The C compiler will have an option to emit and preserve an assembly language source file. I would use that as a guide to study the structure of the code generated for critical loops and other bottlenecks, as well as the effects of the compiler's various optimization levels.
The tool suite should have a mechanism for profiling your running code. Before embarking on heroic measures in pursuit of optimizations, use that first to identify the actual bottlenecks. Even if it lacks decent profiling, you are likely to have spare GPIO pins that can be toggled around critical sections of code and measured with a logic analyzer or oscilloscope.
The chip you refer has PWM (pulse width modulation) hardware declared as one of major winning features. You should rely on this. Please refer to appropriate application guide. Generally you cannot guarantee 12.5uS periods from application layer (and should not try to do so). Even if you managed to do so directly from application layer it's bad idea. Any change in your firmware code can break this.
If you use a timer peripheral with PWM output capability as suggested by #RBerteig already, then you can generate an accurate timing signal with zero software overhead. If you need to do other work synchronously with the clock, then you can use the timer interrupt to trigger that too. However if you process interrupts at an interval of 12.5us you may find that your processor spends a great deal of time context switching rather than performing useful work.

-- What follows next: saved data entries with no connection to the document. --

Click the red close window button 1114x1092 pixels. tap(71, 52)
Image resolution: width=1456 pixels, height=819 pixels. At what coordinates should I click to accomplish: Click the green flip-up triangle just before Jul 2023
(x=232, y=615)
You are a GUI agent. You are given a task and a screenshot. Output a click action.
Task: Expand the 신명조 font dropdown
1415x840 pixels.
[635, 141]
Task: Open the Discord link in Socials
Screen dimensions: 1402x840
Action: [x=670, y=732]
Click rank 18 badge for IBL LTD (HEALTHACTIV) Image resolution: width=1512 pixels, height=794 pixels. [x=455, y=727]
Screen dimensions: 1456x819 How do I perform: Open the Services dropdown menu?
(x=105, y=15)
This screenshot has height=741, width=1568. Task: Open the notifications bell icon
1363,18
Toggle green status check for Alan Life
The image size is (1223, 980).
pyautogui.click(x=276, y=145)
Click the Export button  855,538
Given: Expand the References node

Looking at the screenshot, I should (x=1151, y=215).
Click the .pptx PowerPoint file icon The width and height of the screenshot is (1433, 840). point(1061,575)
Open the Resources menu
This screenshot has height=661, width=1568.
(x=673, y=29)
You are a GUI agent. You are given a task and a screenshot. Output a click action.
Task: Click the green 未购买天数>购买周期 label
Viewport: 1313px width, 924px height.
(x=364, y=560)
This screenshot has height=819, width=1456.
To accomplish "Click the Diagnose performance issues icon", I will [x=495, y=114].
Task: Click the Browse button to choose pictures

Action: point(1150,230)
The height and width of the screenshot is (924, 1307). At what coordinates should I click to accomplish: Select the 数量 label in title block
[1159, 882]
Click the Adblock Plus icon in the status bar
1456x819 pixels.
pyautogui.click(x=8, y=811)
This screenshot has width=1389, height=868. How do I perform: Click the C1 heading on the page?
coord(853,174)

If you simply want an accurate delay, then you should still use a hardware timer and poll its reload flag rather than process its interrupt. This allows consistent timing independent of the compiler's code generation or processor speed and allows you to add other code within the loop without extending the total loop time. You would poll it in a loop during which you might do other work as well. The timing jitter and determinism will depend on what other work you do in the loop, but for an empty loop, reaction to the timer even will probably be faster than the latency on an interrupt handler.